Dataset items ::
+ + + + + + +
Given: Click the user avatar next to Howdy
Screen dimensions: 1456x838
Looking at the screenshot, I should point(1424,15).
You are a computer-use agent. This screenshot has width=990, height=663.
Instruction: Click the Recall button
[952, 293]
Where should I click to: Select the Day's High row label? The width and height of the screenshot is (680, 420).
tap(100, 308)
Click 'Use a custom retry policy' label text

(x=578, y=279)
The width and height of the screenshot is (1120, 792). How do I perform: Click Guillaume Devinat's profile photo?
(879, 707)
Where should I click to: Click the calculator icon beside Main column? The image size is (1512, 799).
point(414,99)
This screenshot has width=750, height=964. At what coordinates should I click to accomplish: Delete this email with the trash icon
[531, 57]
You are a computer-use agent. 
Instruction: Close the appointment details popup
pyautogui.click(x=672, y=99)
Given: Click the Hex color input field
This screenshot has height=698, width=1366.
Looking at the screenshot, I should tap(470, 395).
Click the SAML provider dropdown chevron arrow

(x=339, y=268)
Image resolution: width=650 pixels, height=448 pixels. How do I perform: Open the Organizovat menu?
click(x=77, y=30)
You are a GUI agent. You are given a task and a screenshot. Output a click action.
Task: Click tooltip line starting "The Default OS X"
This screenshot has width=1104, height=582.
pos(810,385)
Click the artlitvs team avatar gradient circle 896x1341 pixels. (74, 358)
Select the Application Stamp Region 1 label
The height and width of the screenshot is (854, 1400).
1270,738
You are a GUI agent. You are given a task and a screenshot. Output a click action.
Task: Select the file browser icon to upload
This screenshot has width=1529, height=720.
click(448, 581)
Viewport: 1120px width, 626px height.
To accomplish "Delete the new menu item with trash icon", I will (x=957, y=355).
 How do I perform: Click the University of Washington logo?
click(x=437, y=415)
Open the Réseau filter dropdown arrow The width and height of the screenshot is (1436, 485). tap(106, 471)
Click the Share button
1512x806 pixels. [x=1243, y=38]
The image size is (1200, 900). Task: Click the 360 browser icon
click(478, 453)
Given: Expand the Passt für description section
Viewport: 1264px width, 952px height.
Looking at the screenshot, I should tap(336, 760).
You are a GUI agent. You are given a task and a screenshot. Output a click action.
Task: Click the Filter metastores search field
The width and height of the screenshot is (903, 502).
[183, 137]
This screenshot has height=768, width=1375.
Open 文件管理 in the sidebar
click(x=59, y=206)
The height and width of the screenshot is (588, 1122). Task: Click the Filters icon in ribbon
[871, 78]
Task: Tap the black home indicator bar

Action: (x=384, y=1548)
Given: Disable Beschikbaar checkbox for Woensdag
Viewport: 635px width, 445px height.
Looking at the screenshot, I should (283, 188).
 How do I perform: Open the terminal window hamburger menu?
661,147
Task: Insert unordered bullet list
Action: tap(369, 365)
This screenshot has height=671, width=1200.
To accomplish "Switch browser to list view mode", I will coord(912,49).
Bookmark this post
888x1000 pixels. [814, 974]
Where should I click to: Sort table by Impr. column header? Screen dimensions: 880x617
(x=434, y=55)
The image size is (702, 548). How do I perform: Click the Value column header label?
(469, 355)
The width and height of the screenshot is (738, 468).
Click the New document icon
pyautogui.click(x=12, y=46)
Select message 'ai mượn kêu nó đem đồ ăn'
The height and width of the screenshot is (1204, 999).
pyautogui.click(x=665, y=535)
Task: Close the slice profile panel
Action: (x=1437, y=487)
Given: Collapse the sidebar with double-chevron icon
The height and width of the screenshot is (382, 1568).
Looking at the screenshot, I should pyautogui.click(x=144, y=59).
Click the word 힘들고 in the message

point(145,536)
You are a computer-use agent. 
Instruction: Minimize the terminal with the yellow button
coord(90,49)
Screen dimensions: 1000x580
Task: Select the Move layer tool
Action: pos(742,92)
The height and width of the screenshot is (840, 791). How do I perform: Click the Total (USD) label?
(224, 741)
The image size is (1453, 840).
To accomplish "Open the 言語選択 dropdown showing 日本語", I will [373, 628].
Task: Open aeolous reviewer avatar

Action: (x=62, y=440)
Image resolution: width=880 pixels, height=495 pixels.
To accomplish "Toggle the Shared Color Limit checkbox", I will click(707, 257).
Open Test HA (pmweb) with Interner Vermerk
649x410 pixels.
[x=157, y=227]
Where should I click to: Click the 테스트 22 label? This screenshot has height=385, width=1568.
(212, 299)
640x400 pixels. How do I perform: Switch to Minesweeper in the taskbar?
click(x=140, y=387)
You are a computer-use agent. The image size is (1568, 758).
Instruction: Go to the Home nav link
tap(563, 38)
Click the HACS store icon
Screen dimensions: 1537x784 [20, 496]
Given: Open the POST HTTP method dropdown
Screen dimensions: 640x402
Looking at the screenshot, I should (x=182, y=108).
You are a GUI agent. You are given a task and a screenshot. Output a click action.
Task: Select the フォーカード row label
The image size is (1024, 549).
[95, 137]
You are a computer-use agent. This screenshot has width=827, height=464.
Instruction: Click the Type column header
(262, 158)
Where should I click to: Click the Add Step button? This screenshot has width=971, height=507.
+ + + + + + +
Task statement ::
Output, exactly and with no other text, the line that contains "Task: Select the フォーカード row label" and all lines from there to the end of the records.

Output of the exercise ::
Task: Select the フォーカード row label
The image size is (1024, 549).
[95, 137]
You are a computer-use agent. This screenshot has width=827, height=464.
Instruction: Click the Type column header
(262, 158)
Where should I click to: Click the Add Step button? This screenshot has width=971, height=507.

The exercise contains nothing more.